My father’s knuckles whitened around his fishing pole. “Pull your damn pants up, boy.”
Finally, my mother took action. Setting down her magazine, she stormed across the deck. “First you smoke in front of company. Now you urinate in public like street trash. I’ll show you what it’s like to be embarrassed. Maybe you’ll…”
Richard plunged off the boat, disappearing into the water. Everyone leaned over the side, except for my father. There was nothing. My eyes searched the dark water before resting on my mother’s wrinkled face, illuminated all too much by the sun. Thirty yards from the boat, Richard popped up with a helmet of wet hair. Everyone breathed again, including my father.

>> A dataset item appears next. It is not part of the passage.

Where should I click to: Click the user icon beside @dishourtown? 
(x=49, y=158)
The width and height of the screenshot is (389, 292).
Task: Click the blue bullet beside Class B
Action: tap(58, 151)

Instead of swimming back, though, Richard overhand stroked away from the boat.
“Richy!” my mother yelled. “Are you all right? Stay there.” She turned to my father. “Fire up the engine! The current’s taking him away from us.”
“Looks to me like he’s swimming under his own power,” Mr. Vandermaiden said.
“Let him,” my father said. “Let him swim away for as long as he wants. He can’t make it to the island by himself. He’s too much of a sissy.”
My father taunted him while the boat idled alongside him. “You tired, yet? You need me to carry you?”  
A funny thing happened. Richard swam over a mile to reach Catalina. By the time we docked in the harbor, he was eating hotdogs and hamburgers with some new friends on the beach.
“I’m going to play bocce ball while you guys fish or explore the island,” he said.
My mother wanted to get his stomach pumped, but my father ignored her plea. He walked up to Richard’s new friends.
“Say, can I bum a cigarette from any of you kids?”
A teenage girl in a pink bikini reached for her purse. She had a nice body. I whispered for Richard to introduce me, but he just aimed his eyes on her pink chest.